> Stated goal: Transcribe the records below exactly as they appear, line for line.

> Source records:
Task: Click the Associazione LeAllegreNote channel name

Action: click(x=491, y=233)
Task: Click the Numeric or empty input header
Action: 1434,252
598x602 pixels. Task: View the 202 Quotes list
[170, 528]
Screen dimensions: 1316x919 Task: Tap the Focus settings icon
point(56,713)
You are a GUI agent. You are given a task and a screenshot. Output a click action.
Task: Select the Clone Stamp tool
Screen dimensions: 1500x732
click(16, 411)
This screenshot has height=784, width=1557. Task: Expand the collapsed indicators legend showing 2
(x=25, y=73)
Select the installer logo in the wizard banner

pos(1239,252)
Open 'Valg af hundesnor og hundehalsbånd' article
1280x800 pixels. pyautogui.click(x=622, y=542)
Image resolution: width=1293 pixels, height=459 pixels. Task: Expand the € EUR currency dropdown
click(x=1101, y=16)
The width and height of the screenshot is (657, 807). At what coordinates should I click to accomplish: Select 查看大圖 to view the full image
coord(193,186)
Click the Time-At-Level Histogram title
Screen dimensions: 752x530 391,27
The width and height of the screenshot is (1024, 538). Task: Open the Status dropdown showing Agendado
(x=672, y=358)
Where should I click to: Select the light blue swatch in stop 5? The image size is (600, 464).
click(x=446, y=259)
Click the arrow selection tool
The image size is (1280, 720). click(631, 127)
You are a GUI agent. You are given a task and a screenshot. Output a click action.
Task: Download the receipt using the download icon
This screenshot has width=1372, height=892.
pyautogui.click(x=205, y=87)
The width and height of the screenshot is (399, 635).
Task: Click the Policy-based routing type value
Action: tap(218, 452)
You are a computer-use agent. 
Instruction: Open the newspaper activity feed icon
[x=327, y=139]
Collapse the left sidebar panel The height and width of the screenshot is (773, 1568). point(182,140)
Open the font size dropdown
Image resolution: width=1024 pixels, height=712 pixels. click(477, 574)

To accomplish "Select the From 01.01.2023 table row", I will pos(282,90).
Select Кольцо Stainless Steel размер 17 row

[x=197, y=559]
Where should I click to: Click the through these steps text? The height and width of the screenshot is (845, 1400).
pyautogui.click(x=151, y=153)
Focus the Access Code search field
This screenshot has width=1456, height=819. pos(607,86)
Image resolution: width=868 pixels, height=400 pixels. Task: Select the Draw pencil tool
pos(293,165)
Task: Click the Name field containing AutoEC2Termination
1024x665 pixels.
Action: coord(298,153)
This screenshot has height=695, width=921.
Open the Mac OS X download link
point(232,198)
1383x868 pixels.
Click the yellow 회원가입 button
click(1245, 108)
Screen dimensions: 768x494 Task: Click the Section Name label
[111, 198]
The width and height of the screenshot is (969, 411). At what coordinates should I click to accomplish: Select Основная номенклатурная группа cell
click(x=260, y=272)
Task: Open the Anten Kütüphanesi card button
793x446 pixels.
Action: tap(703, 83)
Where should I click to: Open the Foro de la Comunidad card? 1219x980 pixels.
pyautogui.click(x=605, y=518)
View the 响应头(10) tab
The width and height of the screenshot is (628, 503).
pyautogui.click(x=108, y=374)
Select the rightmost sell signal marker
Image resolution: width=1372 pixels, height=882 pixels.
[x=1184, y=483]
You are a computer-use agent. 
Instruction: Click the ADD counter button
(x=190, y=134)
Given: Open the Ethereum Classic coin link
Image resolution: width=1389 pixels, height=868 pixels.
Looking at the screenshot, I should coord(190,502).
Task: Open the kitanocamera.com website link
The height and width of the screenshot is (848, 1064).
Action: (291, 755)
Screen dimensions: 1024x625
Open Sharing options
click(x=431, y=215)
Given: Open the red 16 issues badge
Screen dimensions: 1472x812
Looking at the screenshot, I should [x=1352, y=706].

> Result:
Task: Click the Associazione LeAllegreNote channel name

Action: click(x=491, y=233)
Task: Click the Numeric or empty input header
Action: 1434,252
598x602 pixels. Task: View the 202 Quotes list
[170, 528]
Screen dimensions: 1316x919 Task: Tap the Focus settings icon
point(56,713)
You are a GUI agent. You are given a task and a screenshot. Output a click action.
Task: Select the Clone Stamp tool
Screen dimensions: 1500x732
click(16, 411)
This screenshot has height=784, width=1557. Task: Expand the collapsed indicators legend showing 2
(x=25, y=73)
Select the installer logo in the wizard banner

pos(1239,252)
Open 'Valg af hundesnor og hundehalsbånd' article
1280x800 pixels. pyautogui.click(x=622, y=542)
Image resolution: width=1293 pixels, height=459 pixels. Task: Expand the € EUR currency dropdown
click(x=1101, y=16)
The width and height of the screenshot is (657, 807). At what coordinates should I click to accomplish: Select 查看大圖 to view the full image
coord(193,186)
Click the Time-At-Level Histogram title
Screen dimensions: 752x530 391,27
The width and height of the screenshot is (1024, 538). Task: Open the Status dropdown showing Agendado
(x=672, y=358)
Where should I click to: Select the light blue swatch in stop 5? The image size is (600, 464).
click(x=446, y=259)
Click the arrow selection tool
The image size is (1280, 720). click(631, 127)
You are a GUI agent. You are given a task and a screenshot. Output a click action.
Task: Download the receipt using the download icon
This screenshot has width=1372, height=892.
pyautogui.click(x=205, y=87)
The width and height of the screenshot is (399, 635).
Task: Click the Policy-based routing type value
Action: tap(218, 452)
You are a computer-use agent. 
Instruction: Open the newspaper activity feed icon
[x=327, y=139]
Collapse the left sidebar panel The height and width of the screenshot is (773, 1568). point(182,140)
Open the font size dropdown
Image resolution: width=1024 pixels, height=712 pixels. click(477, 574)

To accomplish "Select the From 01.01.2023 table row", I will pos(282,90).
Select Кольцо Stainless Steel размер 17 row

[x=197, y=559]
Where should I click to: Click the through these steps text? The height and width of the screenshot is (845, 1400).
pyautogui.click(x=151, y=153)
Focus the Access Code search field
This screenshot has width=1456, height=819. pos(607,86)
Image resolution: width=868 pixels, height=400 pixels. Task: Select the Draw pencil tool
pos(293,165)
Task: Click the Name field containing AutoEC2Termination
1024x665 pixels.
Action: coord(298,153)
This screenshot has height=695, width=921.
Open the Mac OS X download link
point(232,198)
1383x868 pixels.
Click the yellow 회원가입 button
click(1245, 108)
Screen dimensions: 768x494 Task: Click the Section Name label
[111, 198]
The width and height of the screenshot is (969, 411). At what coordinates should I click to accomplish: Select Основная номенклатурная группа cell
click(x=260, y=272)
Task: Open the Anten Kütüphanesi card button
793x446 pixels.
Action: tap(703, 83)
Where should I click to: Open the Foro de la Comunidad card? 1219x980 pixels.
pyautogui.click(x=605, y=518)
View the 响应头(10) tab
The width and height of the screenshot is (628, 503).
pyautogui.click(x=108, y=374)
Select the rightmost sell signal marker
Image resolution: width=1372 pixels, height=882 pixels.
[x=1184, y=483]
You are a computer-use agent. 
Instruction: Click the ADD counter button
(x=190, y=134)
Given: Open the Ethereum Classic coin link
Image resolution: width=1389 pixels, height=868 pixels.
Looking at the screenshot, I should coord(190,502).
Task: Open the kitanocamera.com website link
The height and width of the screenshot is (848, 1064).
Action: (291, 755)
Screen dimensions: 1024x625
Open Sharing options
click(x=431, y=215)
Given: Open the red 16 issues badge
Screen dimensions: 1472x812
Looking at the screenshot, I should [x=1352, y=706].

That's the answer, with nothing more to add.